Primitive forms of this technology have been available since the sixties. The first commercial “sampler” to achieve any kind of currency was the Mellotron. It was a keyboard instrument in which depressing a key would activate a looped tape of a string sound. It was not very flexible, but it was a cost-efficient alternative to hiring violinists. However, sampling didn’t really become practical until digital technology.
Now, sampling has reached such a level of sophistication that it is often impossible to determine whether a passage was recorded live or created using samples. In effect, this kind of sampling is a more advanced version of MIDI playback because the sounds are rendered more accurately.
Another primary kind of sampling involves lifting short excerpts from existing recordings to use in a new recording, much like a visual artist will use found objects to create a collage or assemblage. It has been a staple of rap background tracks since the technology became available in the mid-eighties.
72-2dComputer Audio
In 1965 Gordon Moore, one of the founders of Intel, predicted that the number of transistors on a computer chip would double every couple of years. Moore’s Law, as it has been called, has largely held true.

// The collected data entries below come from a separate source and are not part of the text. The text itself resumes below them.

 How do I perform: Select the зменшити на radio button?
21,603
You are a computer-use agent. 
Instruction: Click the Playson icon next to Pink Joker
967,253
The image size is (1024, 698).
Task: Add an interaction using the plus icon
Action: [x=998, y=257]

What this has meant is that the amount of computing power one can buy for $1,000 has doubled every eighteen months or so.
Because CD-quality digital audio requires over 1 million samples per second, the first personal computers could not handle audio processing in real time. Fast-forward to the turn of the century, though, and it’s a different story. One can burn CDs at … I hesitate to write a number here, because by the time you read this, the number will be out of date. Digital audio workstations, sequencers, special effects plug-ins, notation software—there is almost nothing in the process of creating and producing a recording that cannot be done on a computer equipped with the right software and peripherals.
72-2eThe Internet and Its Impact
The first attempts to create an Internet, or network of networks, date back to the seventies. By 1980, a protocol that enabled different networks to communicate with one another was in place. During its early years, the Internet was mainly under government supervision and control; the National Science Foundation managed it in the United States. However, in 1993, the Internet backbone was opened to the private sector in the United States, and Mosaic, the first browser, became available. (Mosaic became Netscape the following year.) Browsers simplified access to the Internet by providing a graphical user interface, similar to those found on Windows and Mac operating systems.
An iPhone 7 from 2016 has at least quadruple the RAM, a CPU that’s 10 times as fast, more storage, and a display with more pixels than an iMac from 2000. It fits in the palm of your hand and enables you to access the Internet from almost anywhere.
By 2000, the mechanics of the now-familiar Internet experience were in place. Since then, the pace of innovation and evolution has been breathtakingly fast and remarkably comprehensive. Driving this growth were astounding technological advances, in computing power, storage, portability, access, and more. By way of example, a current iPhone is a more powerful computer by far than an iMac a decade earlier.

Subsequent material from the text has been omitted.